Within half an hour, Secret Service agents were searching Art’s apartment, where they turned up both bills and equipment. Most of the bills were twenties of inferior quality that had been made by the Kid, but there were also high-quality hundreds that the Service knew could only have been made by Art himself. Ultimately, Art pleaded guilty to manufacturing over eighty-nine thousand dollars and was sentenced to eighty-seven months. He is currently incarcerated at the Federal Correctional Institute in Manchester, Kentucky, where he spends most of his time reading, writing, and keeping to himself. He and Natalie have made up, and she eagerly awaits his release, which should happen sometime in August of 2013. Manchester is too far from Dallas for Natalie to make the drive to visit, and they’re hoping he’ll soon be transferred to Texas.
By the time he is released, the next-generation hundred-dollar bill will be in circulation. It will be more technologically advanced than anything Americans have ever seen, featuring holographic images generated by “microlenses” wedded into the paper’s matrix. Counterfeiters will find it the most daunting obstacle to their profession in history. Many will try to master it and the overwhelming majority will fail. But as Art Williams says, “There is always a way.”
ACKNOWLEDGMENTS
This is the story of Art Williams, his family, and many of his friends, as he told it and as I interpreted it. If Art hadn’t summoned the courage to share his secrets with me, it couldn’t have happened. It was an immensely emotional process for him, and I thank both him and Natalie for opening the door to some very difficult parts of their lives and having the courage to share it with strangers.
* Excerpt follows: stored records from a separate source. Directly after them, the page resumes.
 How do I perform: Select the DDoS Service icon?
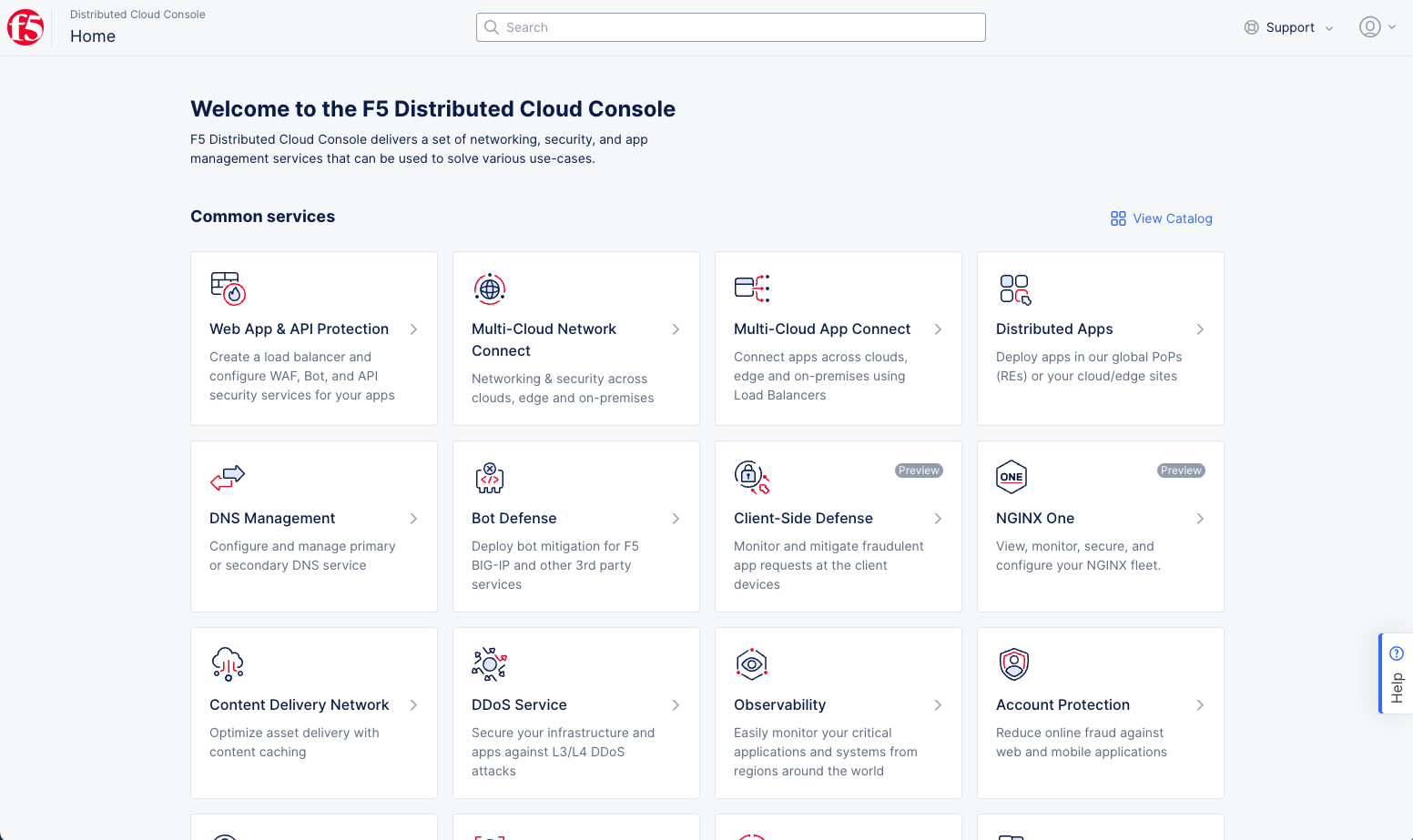point(489,663)
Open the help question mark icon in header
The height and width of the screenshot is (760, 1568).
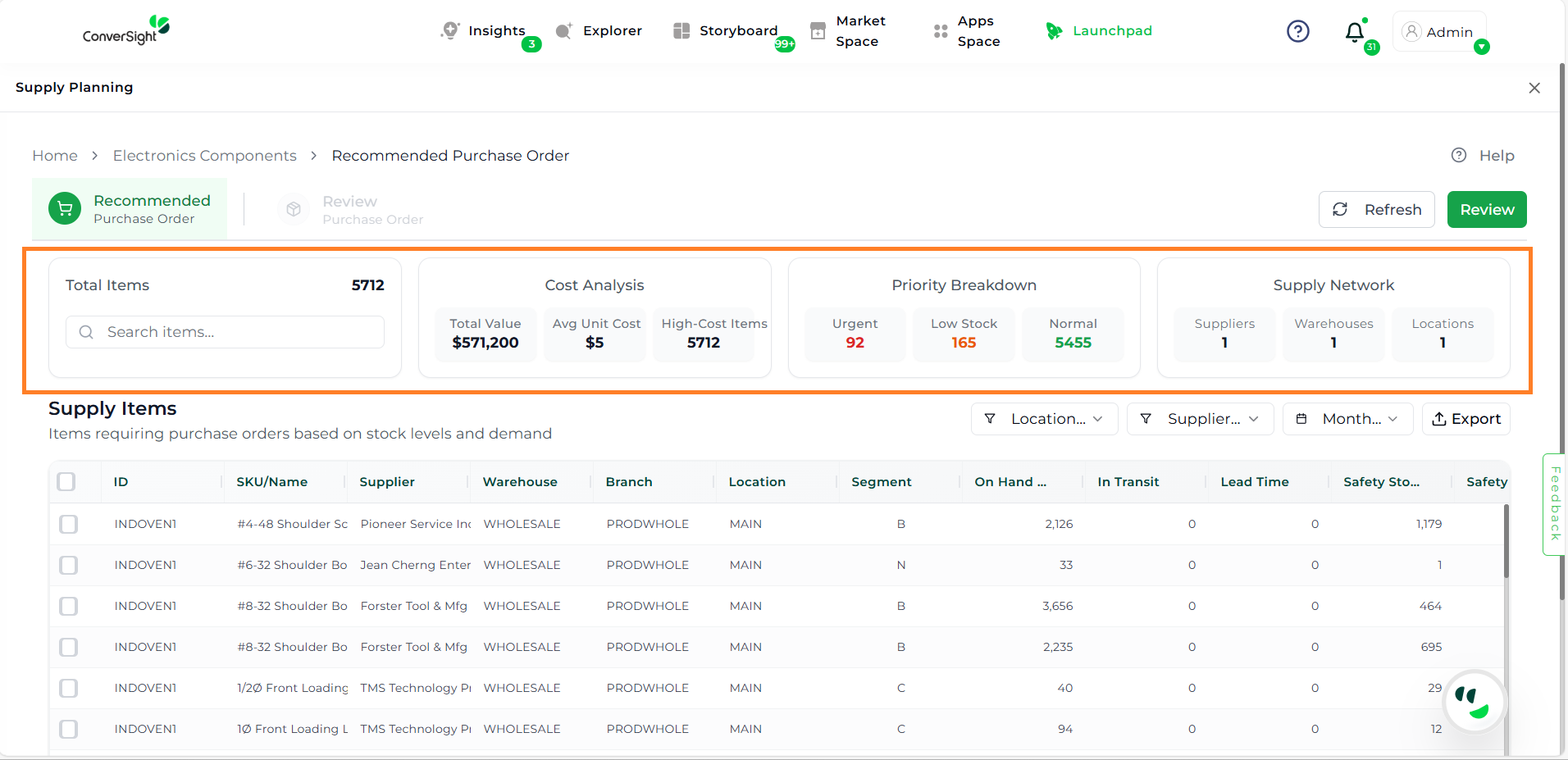1297,31
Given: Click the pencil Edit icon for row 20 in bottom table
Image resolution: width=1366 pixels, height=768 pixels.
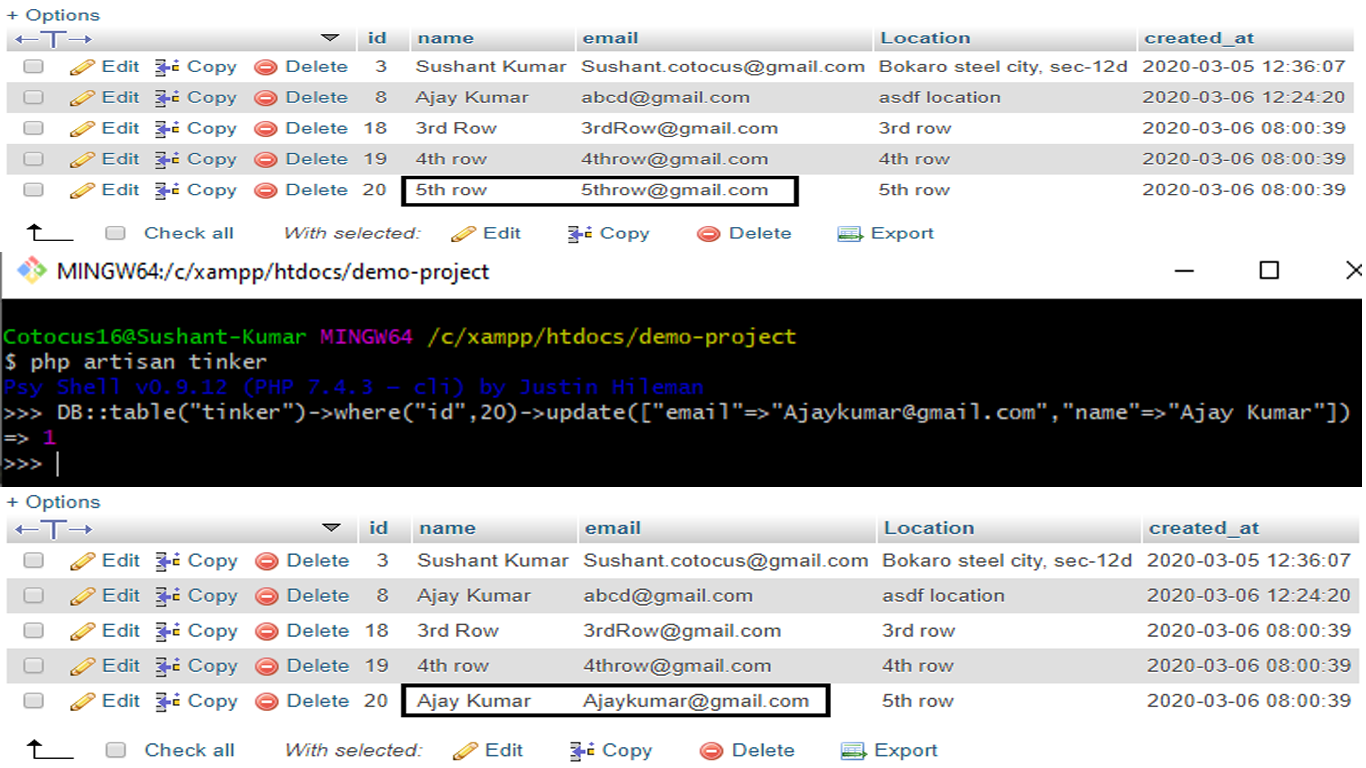Looking at the screenshot, I should coord(84,702).
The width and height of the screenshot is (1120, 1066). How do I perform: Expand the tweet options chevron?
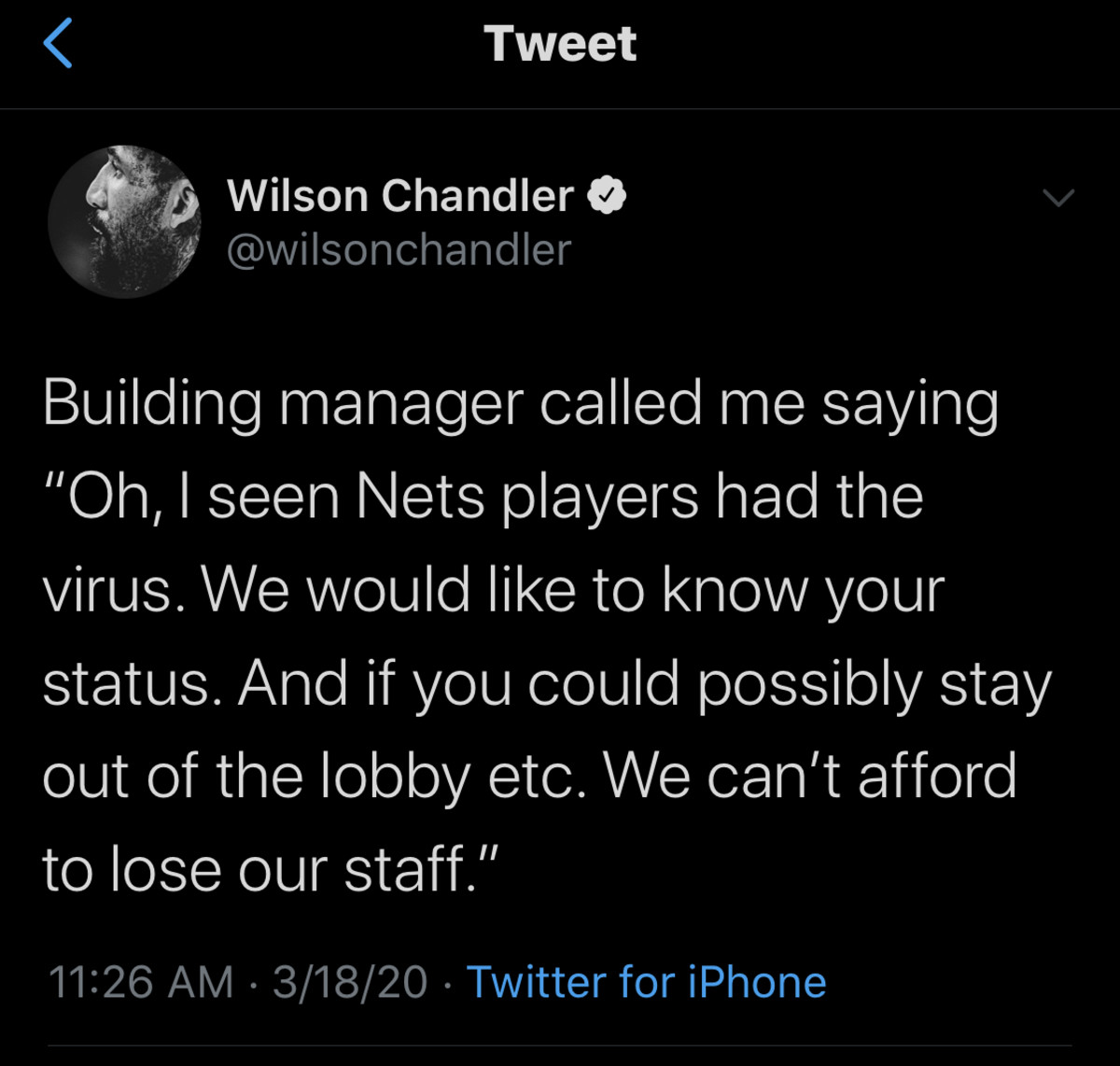click(1058, 197)
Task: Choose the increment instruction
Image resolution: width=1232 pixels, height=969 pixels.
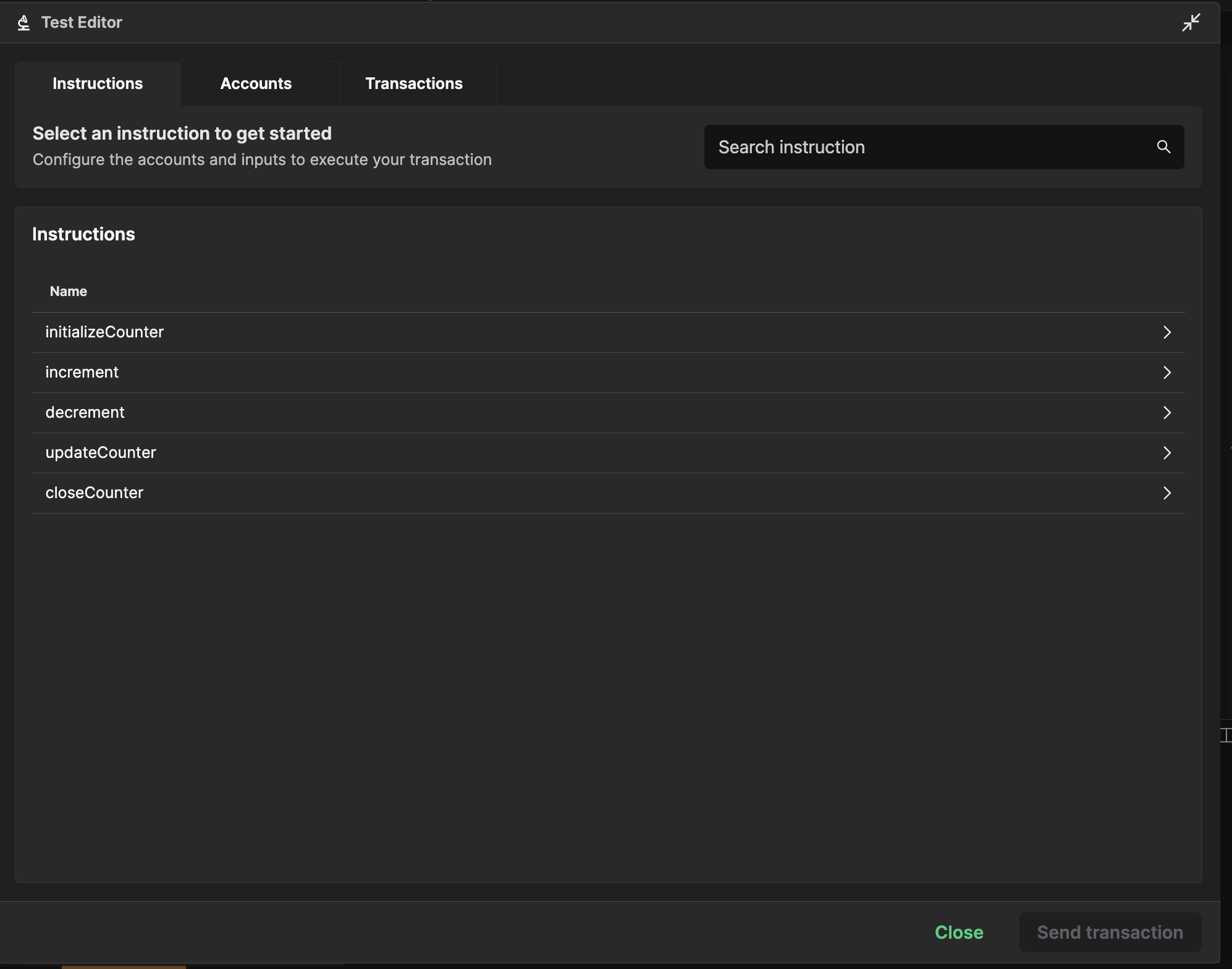Action: click(x=82, y=372)
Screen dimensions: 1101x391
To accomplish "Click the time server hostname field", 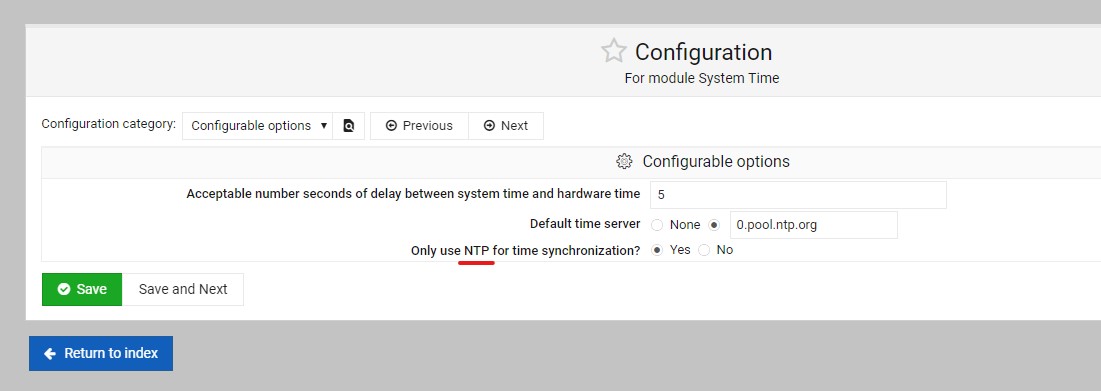I will pyautogui.click(x=814, y=225).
The man who introduced me to Art Williams and his story was Paul Pompian, who became my great friend and mentor. He did his best to transmit to me his priceless understanding of and passion for the wondrous connections, histories, characters, and miracles of his native Chicago. I’d never even been to Chicago before writing this book; if I got anything right about this magnificent city, it’s because of him.
Scott Waxman, my book agent, once told me that representing writers had been his childhood dream. As a kid, that’s gotta be even harder to explain than wanting to
be
a writer. All I ever wanted to do was write and find a believer like him. Scott found me, and he continues to be an inspiration.
Jim Kaminsky, my friend and editor through the years at various magazines, was the first to publish my writings about Art Williams in
Rolling Stone
. Jim is the most dedicated, discerning, passionate, and talented magazine editor I’ve had the privilege to work with. Both of my books have been a direct result of our partnership.
Moira Meltzer-Cohen was the first person to read this book. Her insights and encouragement helped me through the hardest part, which is finishing.
Always last, always most, I’d like to thank my family and good friends, who endured the usual litany of angst, complaints about obscure narrative and reporting stuff, unfairly long episodes of burrowing and insensitivity, and the resulting cluelessness I typically display when I emerge. Out of them, no one deserves my gratitude more than Judy Dutton. The only genuine currency in this world is true love, and she’s my mint.